Text and element-pointing records:
========================================
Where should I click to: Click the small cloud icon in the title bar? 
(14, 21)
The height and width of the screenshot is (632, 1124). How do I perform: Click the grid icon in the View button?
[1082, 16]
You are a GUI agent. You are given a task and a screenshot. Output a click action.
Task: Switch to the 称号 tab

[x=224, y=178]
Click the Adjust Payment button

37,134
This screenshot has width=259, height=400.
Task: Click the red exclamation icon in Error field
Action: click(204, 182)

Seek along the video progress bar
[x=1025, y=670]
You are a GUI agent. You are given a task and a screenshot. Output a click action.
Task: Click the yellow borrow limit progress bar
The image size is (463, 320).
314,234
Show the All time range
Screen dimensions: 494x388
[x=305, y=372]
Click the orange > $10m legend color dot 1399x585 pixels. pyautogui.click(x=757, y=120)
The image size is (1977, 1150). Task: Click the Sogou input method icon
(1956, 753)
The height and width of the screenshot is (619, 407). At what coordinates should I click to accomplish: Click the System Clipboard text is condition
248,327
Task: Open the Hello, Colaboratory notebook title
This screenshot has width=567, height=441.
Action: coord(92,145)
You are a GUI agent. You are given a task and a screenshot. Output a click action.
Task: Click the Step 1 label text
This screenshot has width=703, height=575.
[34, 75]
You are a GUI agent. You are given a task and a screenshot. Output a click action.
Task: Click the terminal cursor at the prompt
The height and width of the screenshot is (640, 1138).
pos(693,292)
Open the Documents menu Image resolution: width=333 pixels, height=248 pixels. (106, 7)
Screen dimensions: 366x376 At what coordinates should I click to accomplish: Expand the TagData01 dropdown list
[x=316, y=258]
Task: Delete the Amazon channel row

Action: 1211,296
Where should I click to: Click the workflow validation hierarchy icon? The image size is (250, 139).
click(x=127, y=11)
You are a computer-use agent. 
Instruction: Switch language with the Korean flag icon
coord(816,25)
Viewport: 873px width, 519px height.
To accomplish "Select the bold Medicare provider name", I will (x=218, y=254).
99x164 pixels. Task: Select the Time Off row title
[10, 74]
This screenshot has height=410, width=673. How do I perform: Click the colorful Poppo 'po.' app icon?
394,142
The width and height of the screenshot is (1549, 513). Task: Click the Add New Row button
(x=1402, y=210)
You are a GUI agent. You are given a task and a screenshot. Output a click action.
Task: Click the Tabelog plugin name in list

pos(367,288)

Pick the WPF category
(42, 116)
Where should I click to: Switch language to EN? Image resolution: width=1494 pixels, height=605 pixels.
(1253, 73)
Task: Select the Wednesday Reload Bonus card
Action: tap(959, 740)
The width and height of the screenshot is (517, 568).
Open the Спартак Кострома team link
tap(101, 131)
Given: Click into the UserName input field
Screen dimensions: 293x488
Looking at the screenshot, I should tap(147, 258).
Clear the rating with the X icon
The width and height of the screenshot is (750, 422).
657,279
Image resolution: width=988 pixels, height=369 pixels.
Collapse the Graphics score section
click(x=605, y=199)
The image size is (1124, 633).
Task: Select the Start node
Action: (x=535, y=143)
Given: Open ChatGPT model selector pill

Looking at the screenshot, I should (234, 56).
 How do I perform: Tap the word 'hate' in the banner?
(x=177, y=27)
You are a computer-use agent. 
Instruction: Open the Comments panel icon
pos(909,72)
========================================
WORK INSTRUCTIONS >>
Reproduce all of the data above, word for word and with nothing changed.

RESULT OF THE TASK >>
Where should I click to: Click the small cloud icon in the title bar? 
(14, 21)
The height and width of the screenshot is (632, 1124). How do I perform: Click the grid icon in the View button?
[1082, 16]
You are a GUI agent. You are given a task and a screenshot. Output a click action.
Task: Switch to the 称号 tab

[x=224, y=178]
Click the Adjust Payment button

37,134
This screenshot has width=259, height=400.
Task: Click the red exclamation icon in Error field
Action: click(204, 182)

Seek along the video progress bar
[x=1025, y=670]
You are a GUI agent. You are given a task and a screenshot. Output a click action.
Task: Click the yellow borrow limit progress bar
The image size is (463, 320).
314,234
Show the All time range
Screen dimensions: 494x388
[x=305, y=372]
Click the orange > $10m legend color dot 1399x585 pixels. pyautogui.click(x=757, y=120)
The image size is (1977, 1150). Task: Click the Sogou input method icon
(1956, 753)
The height and width of the screenshot is (619, 407). At what coordinates should I click to accomplish: Click the System Clipboard text is condition
248,327
Task: Open the Hello, Colaboratory notebook title
This screenshot has width=567, height=441.
Action: coord(92,145)
You are a GUI agent. You are given a task and a screenshot. Output a click action.
Task: Click the Step 1 label text
This screenshot has width=703, height=575.
[34, 75]
You are a GUI agent. You are given a task and a screenshot. Output a click action.
Task: Click the terminal cursor at the prompt
The height and width of the screenshot is (640, 1138).
pos(693,292)
Open the Documents menu Image resolution: width=333 pixels, height=248 pixels. (106, 7)
Screen dimensions: 366x376 At what coordinates should I click to accomplish: Expand the TagData01 dropdown list
[x=316, y=258]
Task: Delete the Amazon channel row

Action: 1211,296
Where should I click to: Click the workflow validation hierarchy icon? The image size is (250, 139).
click(x=127, y=11)
You are a computer-use agent. 
Instruction: Switch language with the Korean flag icon
coord(816,25)
Viewport: 873px width, 519px height.
To accomplish "Select the bold Medicare provider name", I will (x=218, y=254).
99x164 pixels. Task: Select the Time Off row title
[10, 74]
This screenshot has height=410, width=673. How do I perform: Click the colorful Poppo 'po.' app icon?
394,142
The width and height of the screenshot is (1549, 513). Task: Click the Add New Row button
(x=1402, y=210)
You are a GUI agent. You are given a task and a screenshot. Output a click action.
Task: Click the Tabelog plugin name in list

pos(367,288)

Pick the WPF category
(42, 116)
Where should I click to: Switch language to EN? Image resolution: width=1494 pixels, height=605 pixels.
(1253, 73)
Task: Select the Wednesday Reload Bonus card
Action: tap(959, 740)
The width and height of the screenshot is (517, 568).
Open the Спартак Кострома team link
tap(101, 131)
Given: Click into the UserName input field
Screen dimensions: 293x488
Looking at the screenshot, I should tap(147, 258).
Clear the rating with the X icon
The width and height of the screenshot is (750, 422).
657,279
Image resolution: width=988 pixels, height=369 pixels.
Collapse the Graphics score section
click(x=605, y=199)
The image size is (1124, 633).
Task: Select the Start node
Action: (x=535, y=143)
Given: Open ChatGPT model selector pill

Looking at the screenshot, I should (234, 56).
 How do I perform: Tap the word 'hate' in the banner?
(x=177, y=27)
You are a computer-use agent. 
Instruction: Open the Comments panel icon
pos(909,72)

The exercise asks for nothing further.